# [What the task requires]
Across the listing, count the lines that include the string "click". Give nothing besides the number.

# [Supplied records]
==================================================
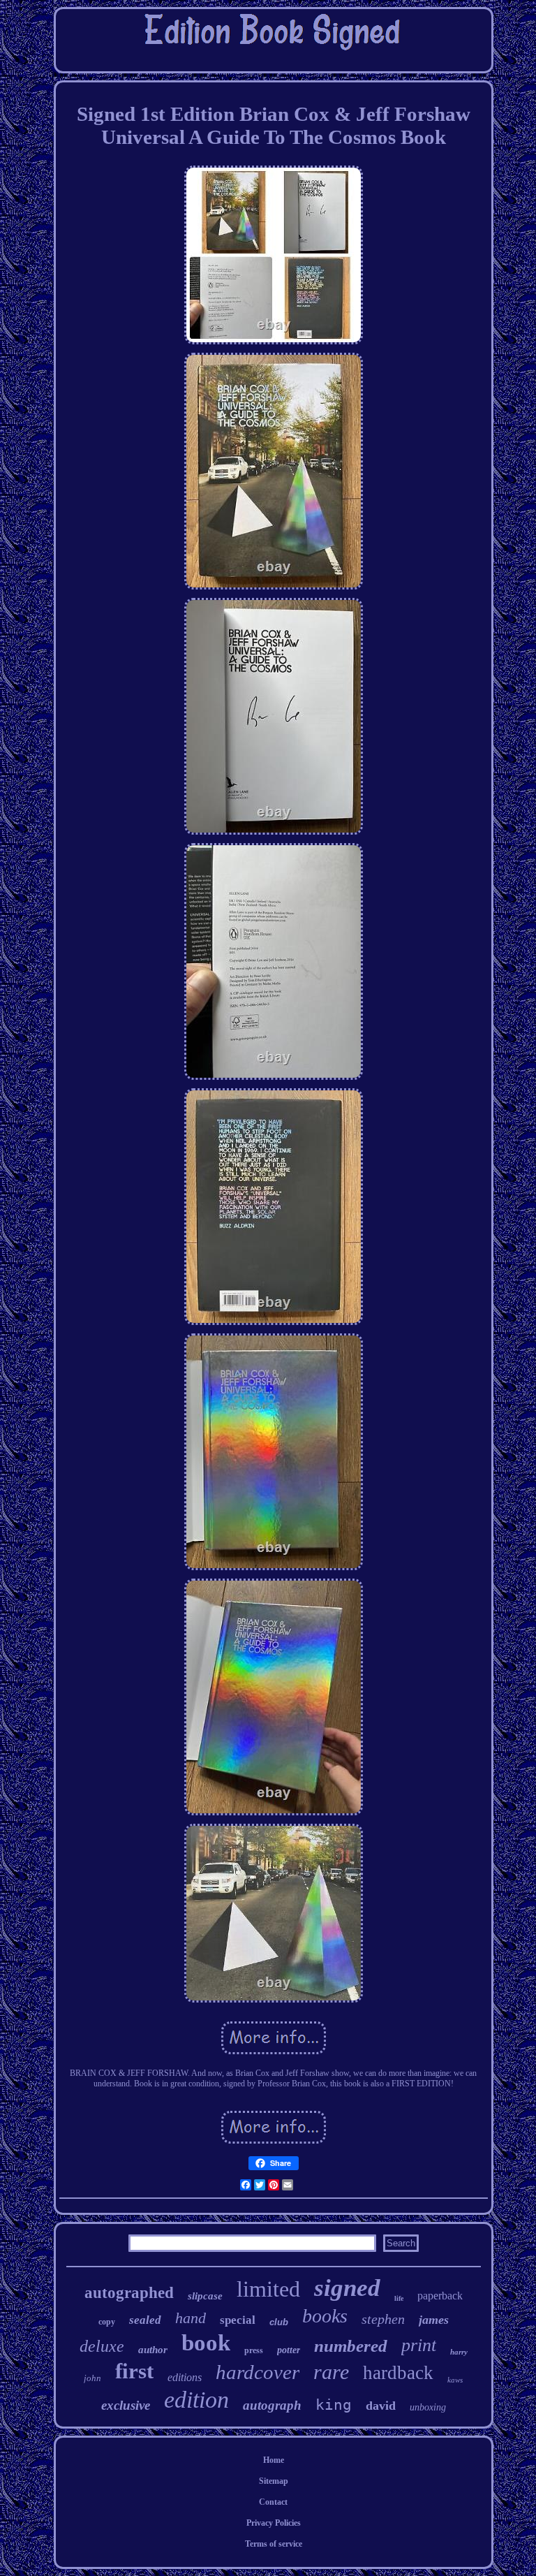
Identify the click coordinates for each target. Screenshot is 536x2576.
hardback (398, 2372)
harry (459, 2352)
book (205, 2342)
==================================================
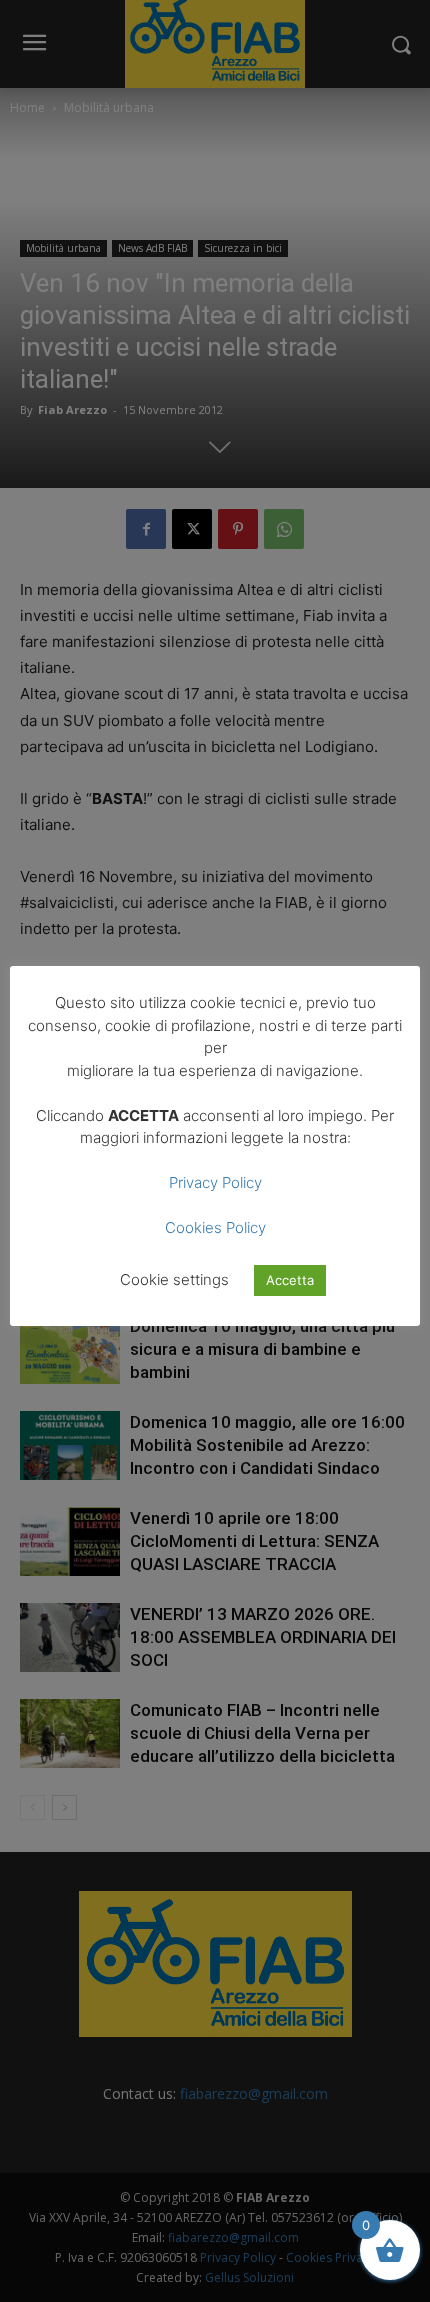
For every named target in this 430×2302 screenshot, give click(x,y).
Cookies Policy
==================================================
# [Exercise answer]
2